A operação da seguradora, como já comentado, força com que o cliente pague o prêmio antecipadamente a execução do serviço, ou seja, em tese, as seguradoras deveriam ter mais dinheiro em caixa.
Isso se reflete nos indicadores apresentados (salvo para BBSE e IRBR), as três primeiras com dívida líquida negativa, ou seja, dinheiro em caixa. Ponto positivo para empresas do setor.
Assim como mencionei na Margem Líquida, por BBSE e IRB não apresentarem indicadores de dívida líquida/patrimônio, eu apresento aqui as infos (que são importantes), mas na comparação final não estarei considerando este indicador.
De qualquer forma, pelo próprio StatusInvest é possível verificar a geração de caixa das companhias, o que ajuda a compreender estas empresas uma vez que, como comentado, empresas seguradoras geralmente possuem caixa por receberem o pagamento dos serviços adiantado.
Exemplo de caixa de BBSE3:

Liquidez Corrente

Liquidez corrente como já abordado em outros artigos é o poder da companhia pagar suas dívidas de curto prazo (12 meses).

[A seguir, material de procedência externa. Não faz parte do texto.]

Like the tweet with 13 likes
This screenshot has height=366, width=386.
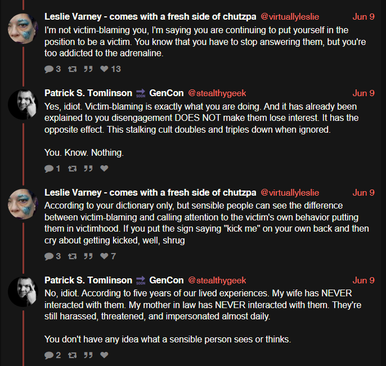pyautogui.click(x=104, y=69)
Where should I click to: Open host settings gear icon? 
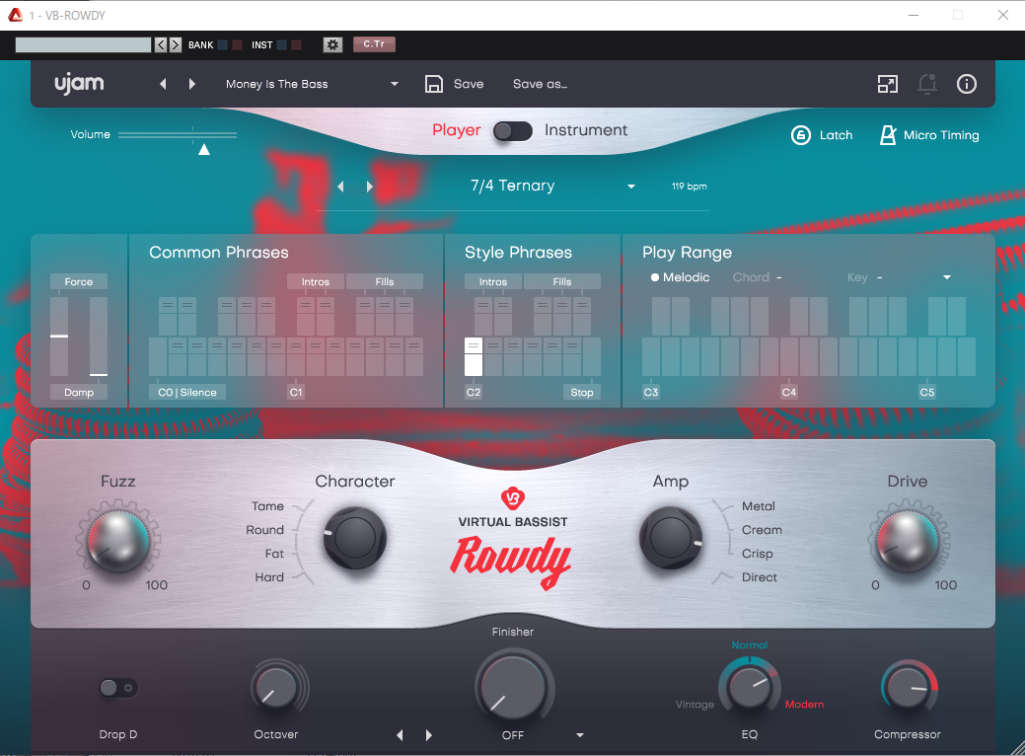click(x=332, y=44)
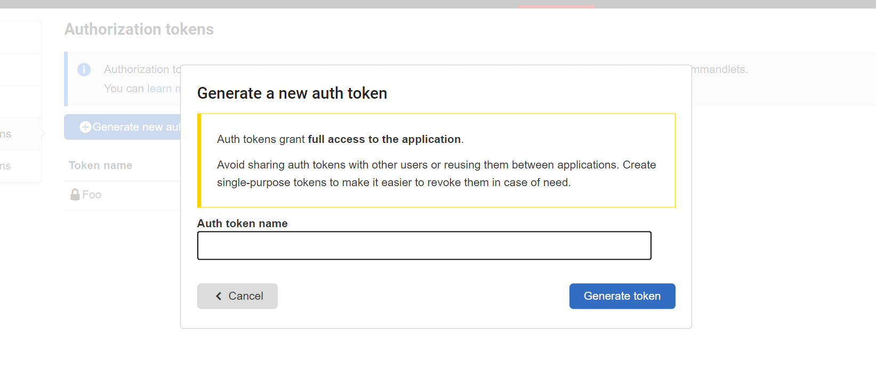Screen dimensions: 876x384
Task: Click the back chevron icon on Cancel
Action: [219, 296]
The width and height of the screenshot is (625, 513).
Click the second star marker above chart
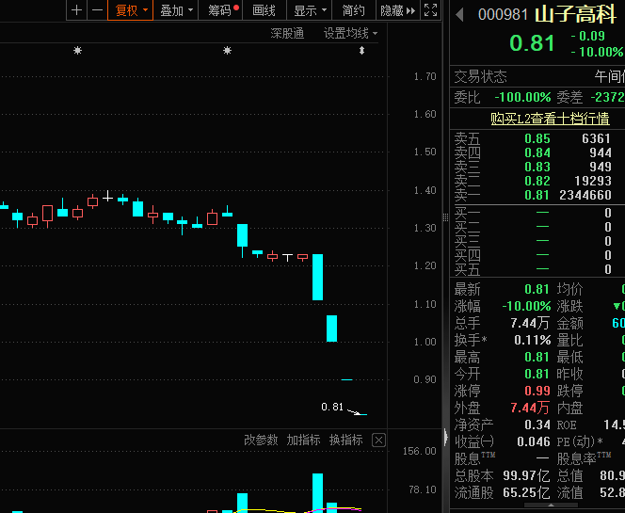227,51
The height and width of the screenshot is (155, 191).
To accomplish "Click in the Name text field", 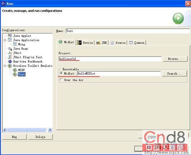I will coord(128,31).
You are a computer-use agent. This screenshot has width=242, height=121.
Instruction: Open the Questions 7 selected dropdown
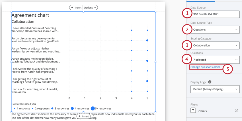click(x=215, y=60)
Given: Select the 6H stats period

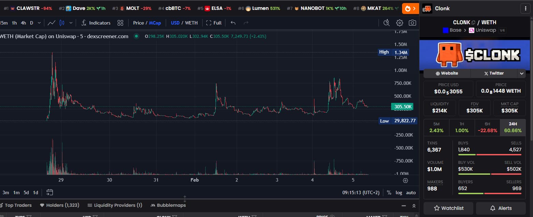Looking at the screenshot, I should tap(487, 127).
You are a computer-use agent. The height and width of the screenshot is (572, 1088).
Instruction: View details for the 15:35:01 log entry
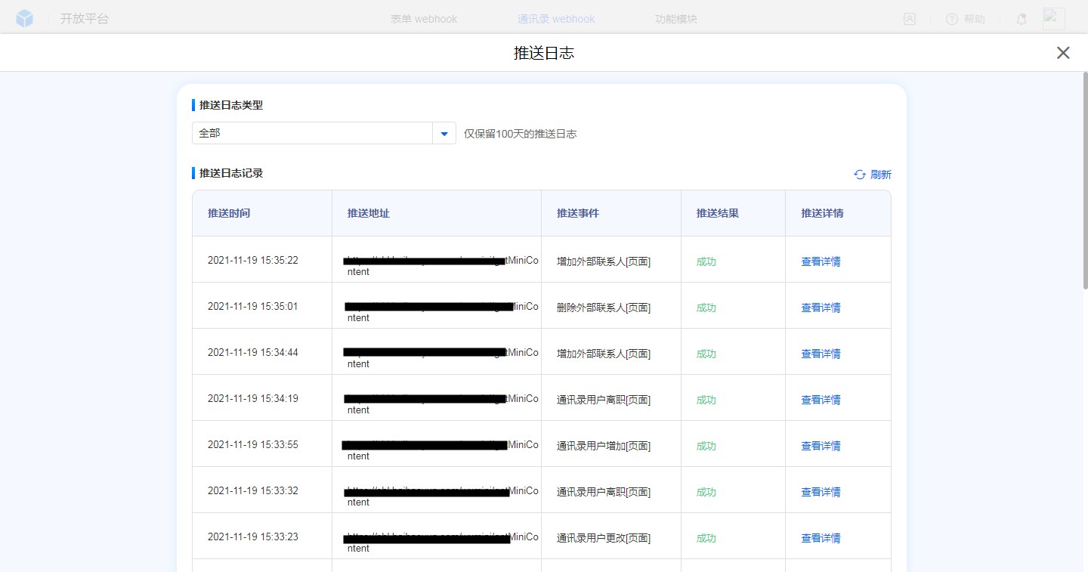(821, 308)
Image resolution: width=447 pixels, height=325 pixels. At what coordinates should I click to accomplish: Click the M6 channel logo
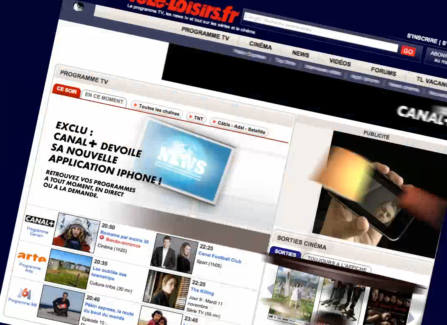click(24, 293)
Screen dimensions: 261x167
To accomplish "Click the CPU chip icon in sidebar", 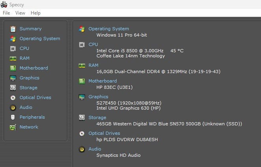I will (x=13, y=48).
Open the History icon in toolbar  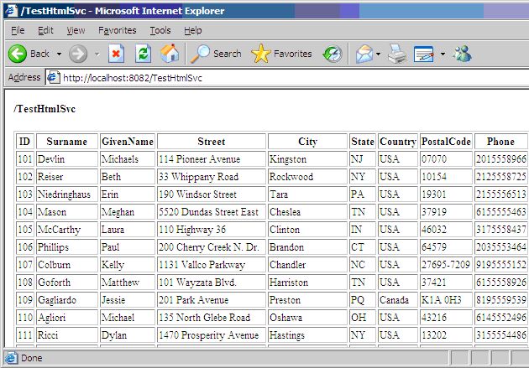(x=333, y=54)
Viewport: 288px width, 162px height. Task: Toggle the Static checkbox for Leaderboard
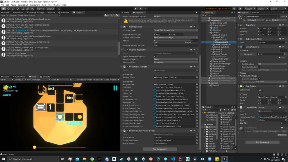(x=279, y=17)
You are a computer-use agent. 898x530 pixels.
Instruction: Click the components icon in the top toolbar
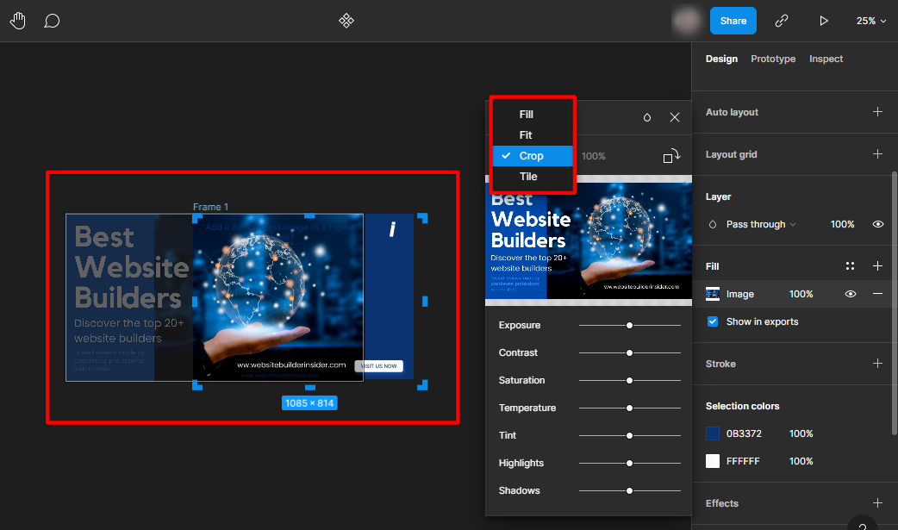tap(346, 21)
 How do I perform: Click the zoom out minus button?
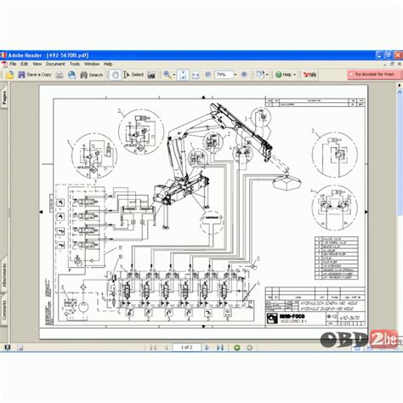(207, 75)
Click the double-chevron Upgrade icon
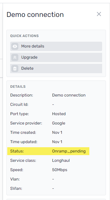The height and width of the screenshot is (200, 110). (x=15, y=57)

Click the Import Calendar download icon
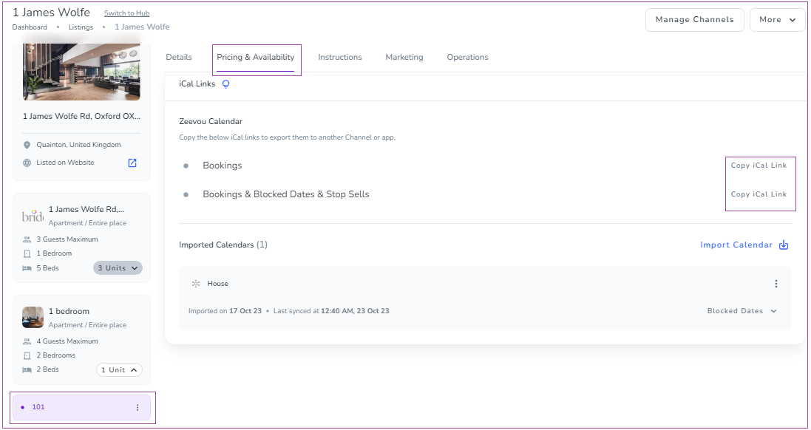coord(784,245)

O ideal é a companhia ter um indicador acima de 1. Todas, salvo IRB, estão com um bom poder de curto prazo.
Crescimento

CAGR é o crescimento médio anual composta. Particularmente não gosto muito de indicadores que medem a média, pois média pode ser impactada por eventos extremos. Para este fim, prefiro analisar os gráficos de constância de lucro e patrimônio — também pelo StatusInvest.
De qualquer forma, podemos notar que praticamente todas as companhias estão com bons crescimentos médios, tanto de receita quanto de lucro, nos últimos 5 anos.
P/L

Quanto menor este indicador, pode indicar que mais “barata” está a ação. Cuidado para P/L negativo que indica que a empresa está tendo prejuízos.
Falando em questão da relação preço da ação pelo lucro por ação, nitidamente temos Odonto Prev com um preço acima das demais seguradoras. Muito disso pode ser justificado pelas expectativas de mercado a se considerar o crescimento do segmento de seguros odontológicos.
P/VP

Semelhante ao P/L, todavia é qual a relação do preço da ação pelo patrimônio da empresa proporcional por ação (VPA). Quanto menor este indicador, pode também nos indicar que a empresa esteja mais “barata”.
A companhia com o menor preço dentre as seguradoras é a Porto Seguro.
Ranking
Utilizando a funcionalidade de comparação do StatusInvest, e, levando em consideração os indicadores abordados no artigo, temos:
- 1º – Sul América
- 2º – BB Seguridade
- 3º – Porto Seguro
- 4º – Odonto Prev
- 5º – IRB Brasil

Importante: Devido a não podermos comparar alguns indicadores relevantes como a Margem e a Dívida Líquida sobre o patrimônio, a comparação ficou muito condicionada aos indicadores de preço. O que reforça que, essa comparação não deve ser levada como critério de escolha de investimentos. Nada substitui os estudos particulares de cada investidor.
Os riscos para o setor
Já falei sobre as oportunidades do setor, as sub penetrações em cada um dos segmentos de seguro e qual o foco de cada uma das gigantes. Mas e quais os riscos que devemos levar em consideração? Listei alguns:
- Será que o “novo normal” pode incluir uma queda na venda de veículos e consequentemente queda na receita de seguros auto?
- Podemos ter uma queda também em outros seguros devido a uma maior taxa de desemprego?
- Será que as Insurtechs (seguradoras digitais): 88 Insurtech; TôGarantido e Thinkseg, podem ser um risco as seguradoras tradicionais assim como há a questão que envolve os bancos digitais frente aos tradicionais?
Tudo isso deve ser ponderado. E logicamente, outras ponderações.
Conclusão
Eu particularmente gosto muito do setor de seguros, e, a se considerar o espaço de oportunidade de crescimento de seguros no Brasil, penso que ainda pode ser considerado um bom setor.
Logicamente que, cada seguradora pode ter um desempenho distinto visto seu foco. Portanto, estude a empresa, identifique a sinergia do negócio junto a sua carteira de investimentos, e, se fizer sentido, faça bons investimentos.
Espero ter conseguido passar um overview sobre o setor e seus principais players. E, não menos importante, estas não são as únicas seguradoras da bolsa, portanto, expanda seus estudos.
Por fim, sou Paulo Boniatti, um forte abs, até o próximo artigo e tchau!